Minister of Healthcare
- In office 7 October 2010 – 6 August 2014
- President: Nursultan Nazarbayev
- Prime Minister: Karim Massimov Serik Akhmetov
- Preceded by: Jaqsylyq Dosqaliev
- Succeeded by: Tamara Duisenova (Healthcare and Social Development)

Personal details
- Born: 1 August 1961 Karaganda Region, Kazakh SSR, Soviet Union
- Died: 3 July 2016 (aged 54) Astana, Kazakhstan
- Education: Karaganda State Medical University Karagandy State University

= Salidat Qaiyrbekova =

Kazakh politician (1961–2016)

Salidat Zekenqyzy Qaiyrbekova (Салидат Зекенқызы Қайырбекова, Salidat Zekenqyzy Qaiyrbekova; 1 August 1961 – 3 July 2016) was a Kazakh politician who served as a Minister of Healthcare from October 2010 to August 2014 and the chair of the Board of JSC National Medical Holding from October 2015 until her death.

== Biography ==

=== Early life and education ===
Qaiyrbekova was born in the Karaganda Region.
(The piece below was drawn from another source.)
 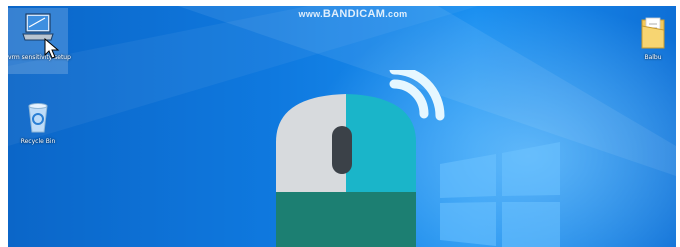 What do you see at coordinates (653, 58) in the screenshot?
I see `desktop-icon-label: Balbu` at bounding box center [653, 58].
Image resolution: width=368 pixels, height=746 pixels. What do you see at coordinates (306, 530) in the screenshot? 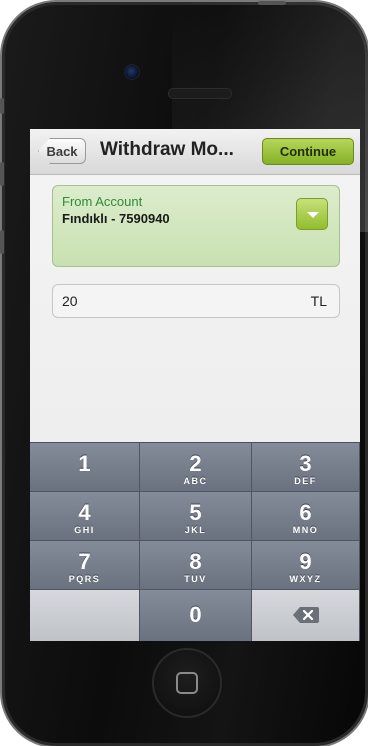
I see `key-6-letters: MNO` at bounding box center [306, 530].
In 1984, she graduated from the Karaganda State Medical University with a degree in general medicine. In 2004, she graduated from the Karagandy State University with a degree in jurisprudence.

=== Career ===
From 1984 to 1998 she worked as a neuropathologist in medical organizations, deputy chief physician of the Karaganda Regional Multidisciplinary Treatment and Diagnostic Association. From 1998 to 2001, she served as the head of the Department for Organizing Medical Care of the Karaganda Regional Health Department, chairman of the Medical and Social Expert Commission No. 5 of the Karaganda Regional Department of Labour, Employment and Social Protection of the Population.

In 2001, Qaiyrbekova became an applicant for the Department of Public Health and Healthcare Management of the Kazakh National Medical University. From 2001 to 2004. she was the head of the department, deputy director of the Department of Medical and Preventive Work, head of the Apparatus of the Ministry of Healthcare.

In 2004, Qaiyrbekova became a Vice Rector of the Kazakh National Medical University.

From 2006 to 2008, Qaiyrbekova served as a chief expert, chief inspector of the Department of Socio-Economic Analysis, head of the sector of the Department of Socio-Economic Monitoring of the Administration of the President. On 4 December 2008, she became the chair of the Committee for Monitoring the Provision of Medical Services of the Ministry of Healthcare and then on 5 November 2009 as the chair of the Medical Services Payment Committee.

On 23 April 2010, by the Decree of the President, she was appointed as First Vice Minister of Healthcare. Following a corruption scandal involving Jaqsylyq Dosqaliev, Qaiyrbekova was appointed as the Minister of Healthcare on 7 October 2010. She was relieved from the post after the Ministry was reorganized on 6 August 2014 and became the Vice Minister of Healthcare and Social Development on 13 August 2014.

On 13 October 2015, Qaiyrbekova became the head of JSC National Medical Holding.

=== Death ===
Qaiyrbekova unexpectedly died on 3 July 2016 at the age 54 in Astana after suffering a stroke.